TGF-β is important in lung injury and remodeling processes. TGF-β and Wingless/integrase-1 (WNT) signaling are interconnected; however, the WNT ligand-receptor complexes involved are unknown. Thus, we aimed to identify Frizzled (FZD) receptors that mediate TGF-β-induced profibrotic signaling. MRC-5 and primary human lung fibroblasts were stimulated with TGF-β1, WNT-5A, or WNT-5B in the presence and absence of specific pathway inhibitors. Specific small interfering RNA was used to knock down FZD8. In vivo studies using bleomycin-induced lung fibrosis were performed in wild-type and FZD8-deficient mice. TGF-β1 induced FZD8 specifically via Smad3-dependent signaling in MRC-5 and primary human lung fibroblasts. It is noteworthy that FZD8 knockdown reduced TGF-β1-induced collagen Iα1, fibronectin, versican, α-smooth muscle (sm)-actin, and connective tissue growth factor.

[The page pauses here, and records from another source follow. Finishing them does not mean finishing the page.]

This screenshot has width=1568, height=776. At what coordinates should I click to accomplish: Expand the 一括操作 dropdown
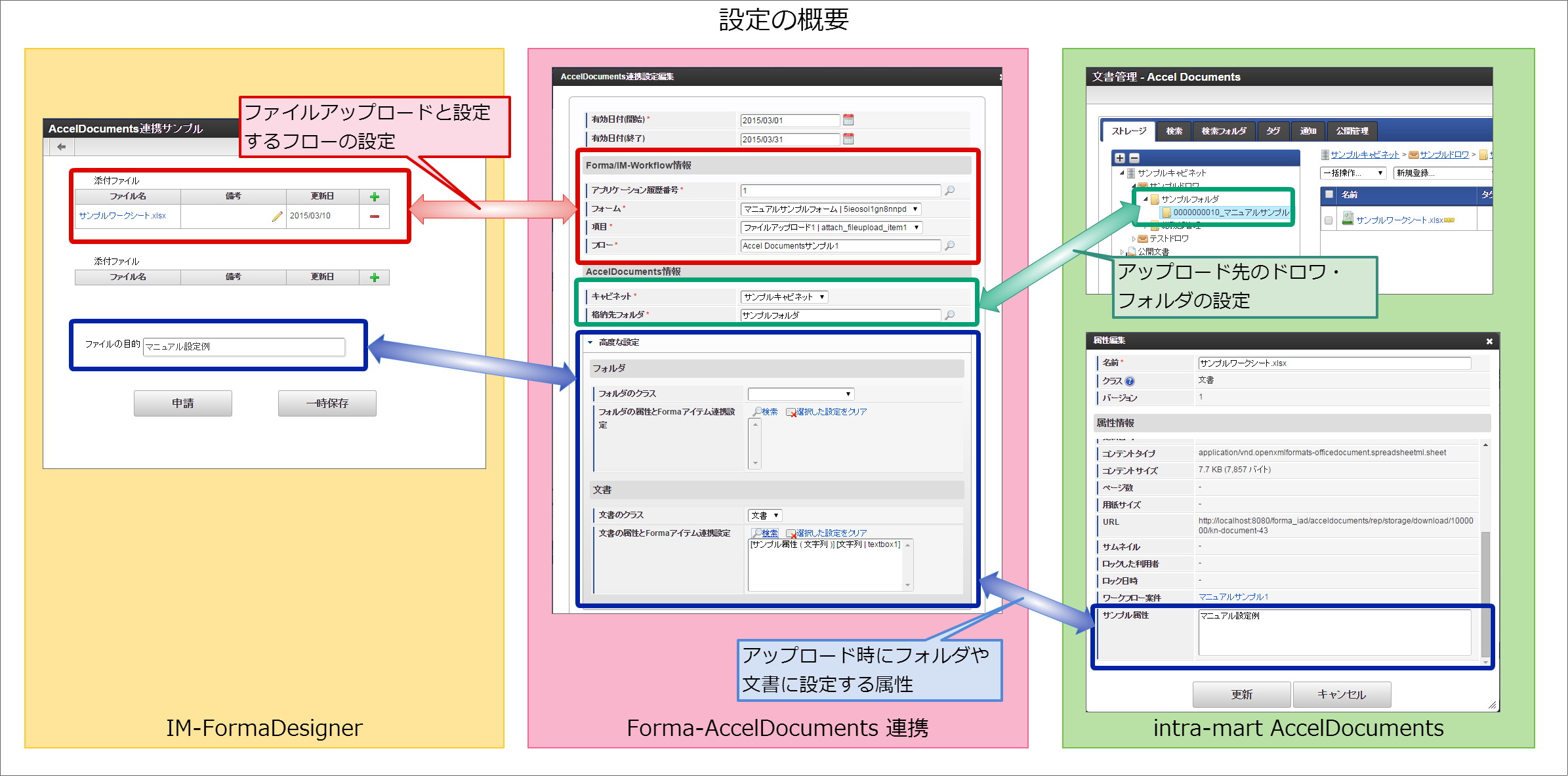(x=1353, y=173)
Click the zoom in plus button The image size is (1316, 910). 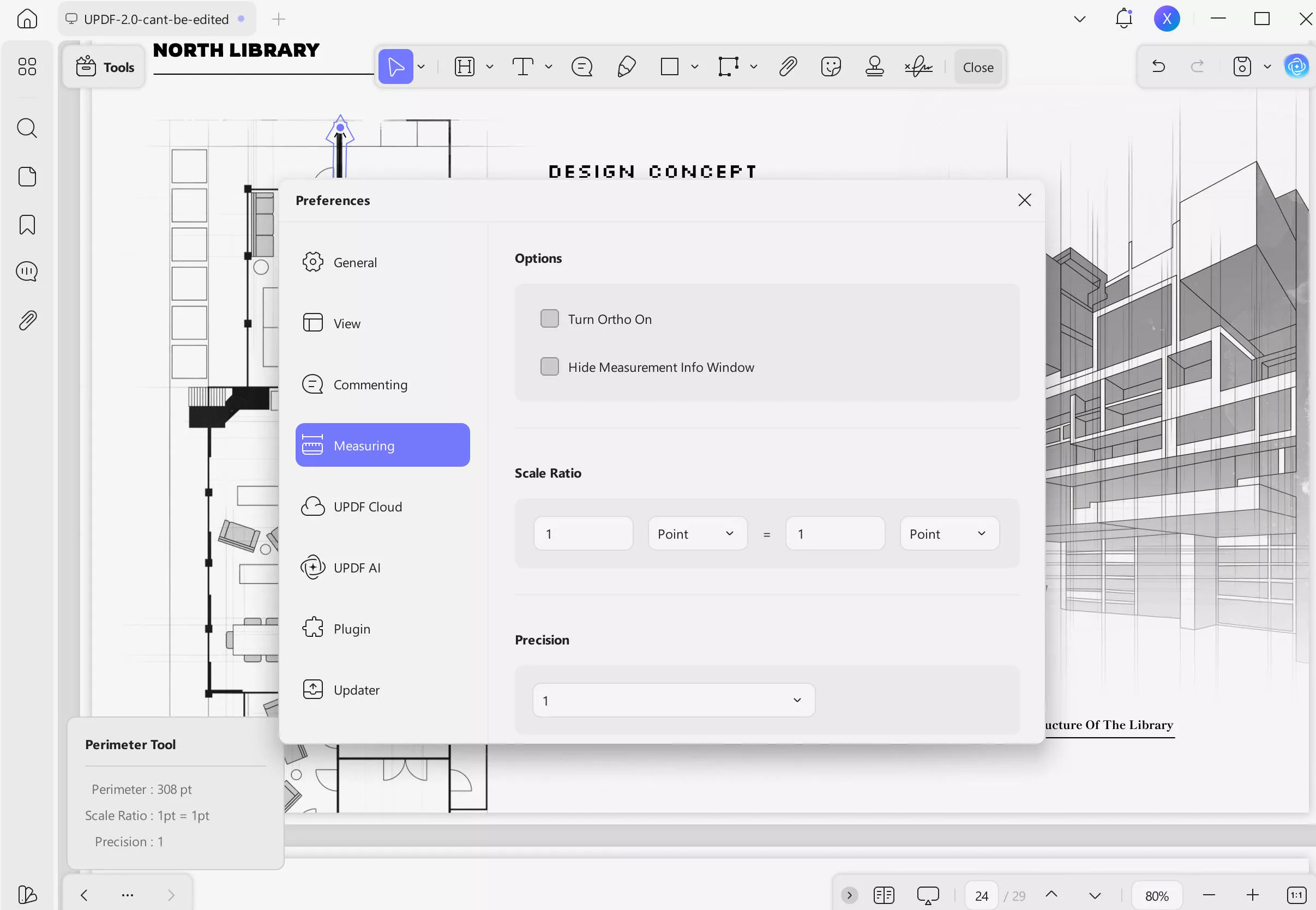pos(1252,895)
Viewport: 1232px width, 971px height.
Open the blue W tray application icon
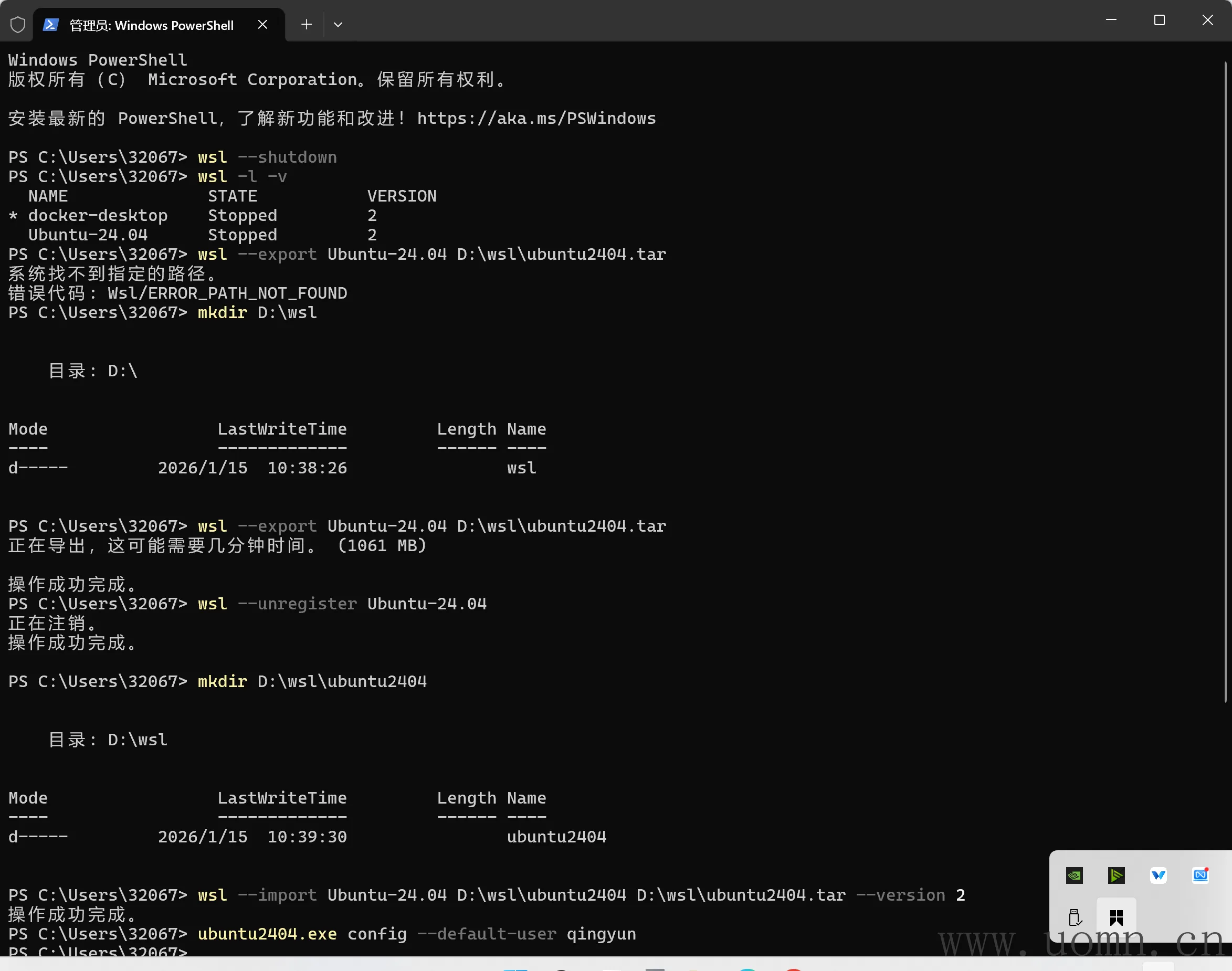[1158, 875]
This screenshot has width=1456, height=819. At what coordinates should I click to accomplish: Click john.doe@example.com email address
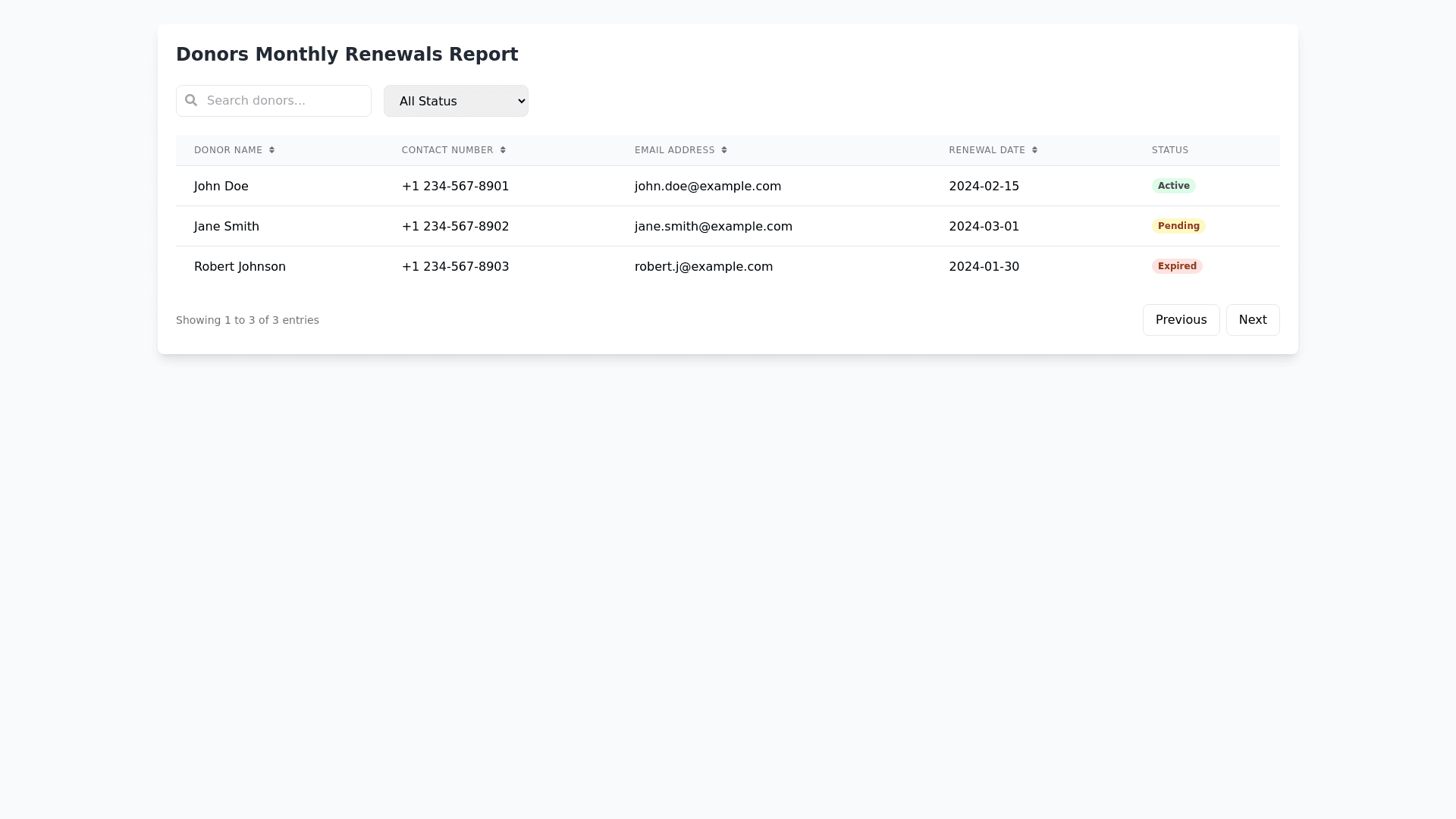pyautogui.click(x=708, y=187)
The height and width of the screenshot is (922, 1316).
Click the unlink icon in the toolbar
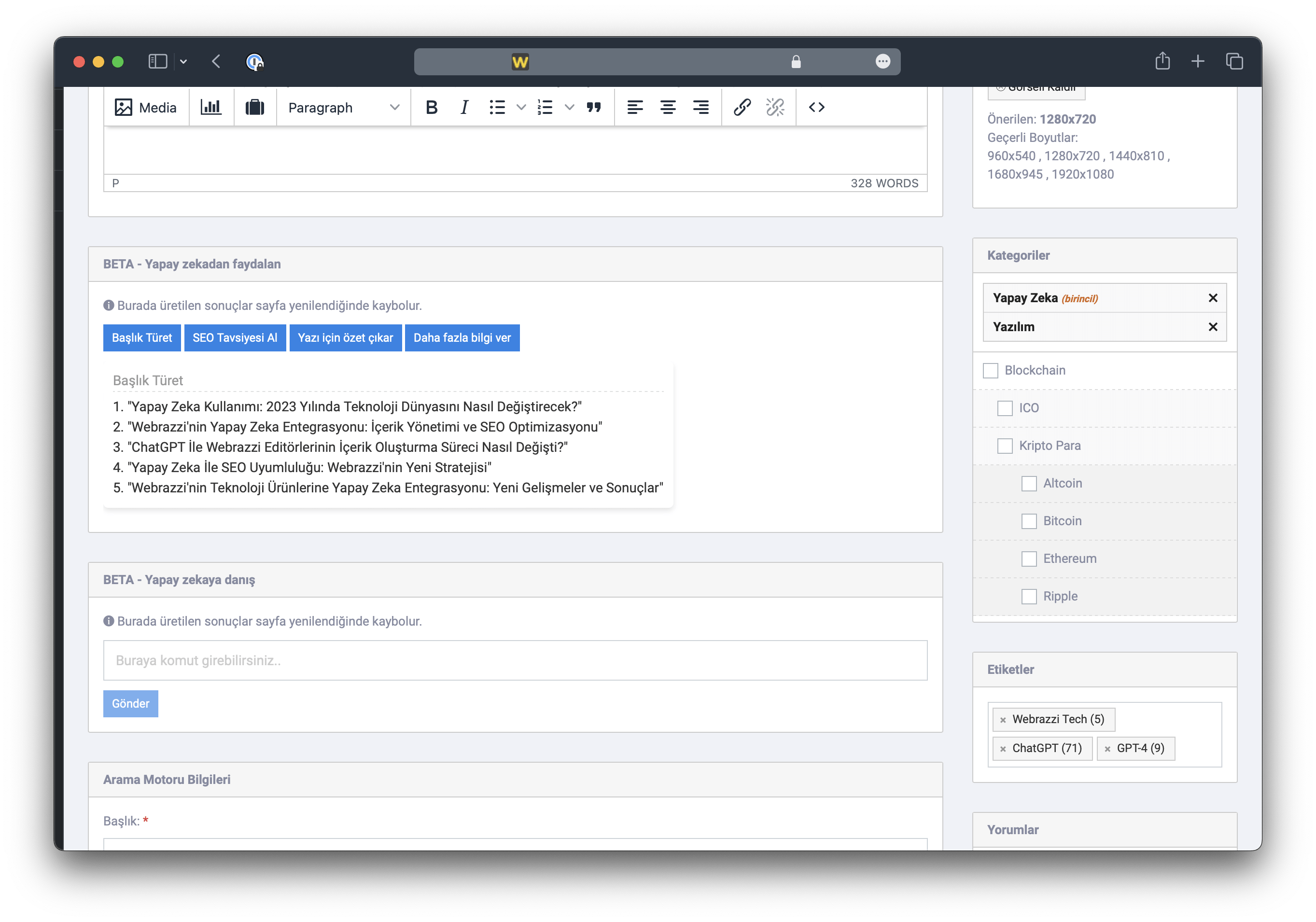(775, 107)
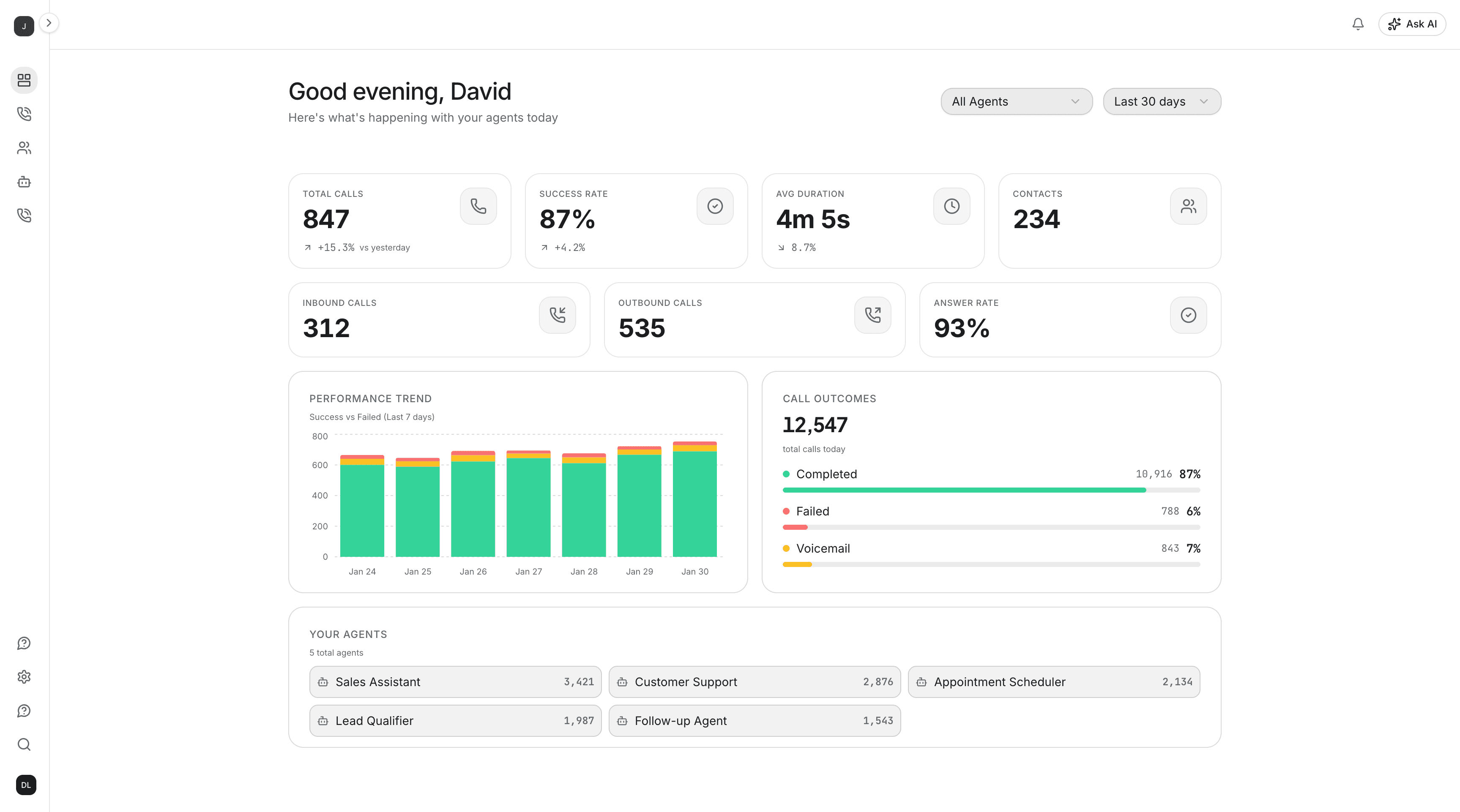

Moreover, bleomycin-induced lung fibrosis was attenuated in FZD8-deficient mice in vivo Although inhibition of canonical WNT signaling did not affect TGF-β1-induced gene expression in vitro, noncanonical WNT-5B mimicked TGF-β1-induced fibroblast activation. FZD8 knockdown reduced both WNT-5B-induced gene expression of fibronectin and α-sm-actin, as well as WNT-5B-induced changes in cellular impedance. Collectively, our findings demonstrate a role for FZD8 in TGF-β-induced profibrotic signaling and imply that WNT-5B may be the ligand for FZD8 in these responses.-Spanjer, A. I. R., Baarsma, H. A., Oostenbrink, L. M., Jansen, S. R., Kuipers, C. C., Lindner, M., Postma, D. S., Meurs, H., Heijink, I. H., Gosens, R., Königshoff, M. TGF-β-induced profibrotic signaling is regulated in part by the WNT receptor Frizzled-8.